I was thinking about this tonight. Often life is confusing, and it can feel like it is closing in on us, while simultaneously bewildering us. Me. I statement.
There were several elements in my meditation. I am working downtown in the Big City, and had to park on the top floor of a parking garage. When I arrived, a squirrel was there, somehow. He looked hungry. I wondered about his prospects, but figured garbage at least would keep him alive for a while.
When I left, there was a fat beetle next to my car. It looked near dead. I figured it perhaps got caught in an updraft, then lost the ability to fly through hunger. It is likely dead by now.
I will offer one other element. My tendency towards Buddhist beliefs notwithstanding, I continue to choose to eat meat. And it hit me one day that this is an ideal time and method for meditating on death. I can ponder the life and last moments of the turkey, or the cow, or the chicken. They did not want to die. They felt fear.
And I do not want to die. I feel fear. But I think we have to practice dying to really focus on living.
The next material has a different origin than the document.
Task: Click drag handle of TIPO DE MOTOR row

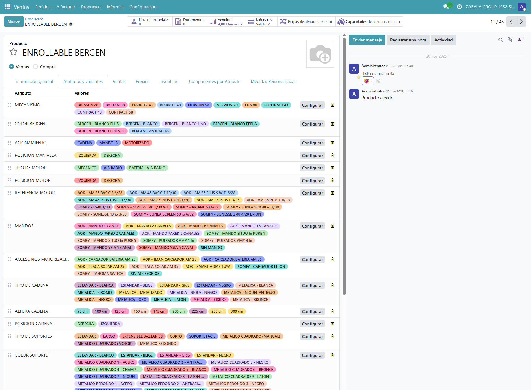Action: 9,168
And then I thought about this obsessive quality people get when they meditate too much on death, and on the need to “live”. They have to climb every mountain, consume every experience. This confuses me. You can’t do everything, and it all ends in death anyway. The most clever fellow, the most adventurous, lucky, intrepid man or woman who ever lived, is dead or one day will be.
All of us to some extent are like the beetle, or the squirrel. We make decisions, and sometimes they are the wrong ones. It may be that I make a mistake some day that kills me. This is not what I want, but much of life is beyond our control. We do our best, but sometimes we are still wrong. Perhaps we are momentarily or temperamentally stupid. Perhaps we are unlucky.
Do we go left, or do we go right?
So, returning to my dream, it hit me tonight that EXPANSION is always the correct direction. The madness and the constriction and the confusion are all of a piece.
This is a fundamental Kum Nye tenet, that when our energy is flowing properly, an innate wisdom and an innate pleasure in life emerge spontaneously. They are our natural gifts, but we have forgotten them.
So I think I don’t want to climb every mountain. I don’t want to consume life. I want to learn how to watch trees swaying in the wind with greater and greater pleasure. I want to be more and more fascinated by the quality of light in the day, and the moon at night.
I am that squirrel. I am that beetle. I am the meat I ate today. They lived for a time, and then they died.
This is really the balancing act of life: remembering impermanence, but relishing every moment.
And I’m going to make another point I had intended for another post. I just worked a really long day, but a flood of ideas just hit me that I’m going to post while I wait for the wine and melatonin to take effect.
Every time you hit an emotion you can’t process, you separate. I feel this. I am slowly reversing the process, by reinhabiting the emotional places I was driven from so many years ago. It literally just hit me today some of the ways I am EXACTLY like my father. It is so obvious, now. I feel it.
And to take that specific case, I find I have a penchant for cruelty. I really feel this. This is what I am feeding when I go out and find people to argue with. It’s a step up from barfighting, or finding a masochistic woman to abuse, but this is the reason I can understand Sade (up to a point, I think).
Yesterday, I was feeling tired and frustrated for several reasons, so I went to an old go-to: I got in a Global Warming “debate” with someone I knew had no ability, much less interest, in listening to what I had to say.
Now, my ideas in my view are solid, but this need to argue is directly related to a primary means by which I deflect negative emotions which would otherwise bedevil me.
Specifically, I BECOME SOMEONE ELSE when I go into arguing mode, one not connected spontaneously and on an on-going basis with my emotional energy. I separate into two.
And I feel this happens to all of us on many levels. The process of self deception is so well developed in all of us that we fail to see it.
I was watching this woman walk along a long, busy road this morning, who was nowhere near anything. She wasn’t going to a bus station, so she must have been walking to work, or somewhere. She had a bag.
Now, I have been, roughly, this person. And what do you do? You rationalize the situation. You say “It isn’t so bad”. You say you like walking. It’s a nice morning. Etc.
What you do is you become someone other than the psychologically normal person who would object to this situation. This is what women (and let’s be honest, no small number of men) who are in bad relationships do. This is what all people who are confused do.
So, returning to Buddhism as I tend to do, when the Buddha says “No Self”, what he likely meant was “Who you really are, you have never met.” and “who you think you are, is the result of a long series of lies you had to tell yourself at one time.”
How many of us can honestly say we can stay deeply connected to our inner world on an on-going basis? We react habitually and call it honest. We find an emotion of some sort, and call it profound. But what is behind all this? What is left when nothing we know is left? Who is in the Void with you, and who are you in the Void?
I don’t know why, but this last question made me laugh. I don’t understand myself, but I am sure as hell trying. If living well is expanding, and the key to expanding is self knowledge, then I am doing my best to live well.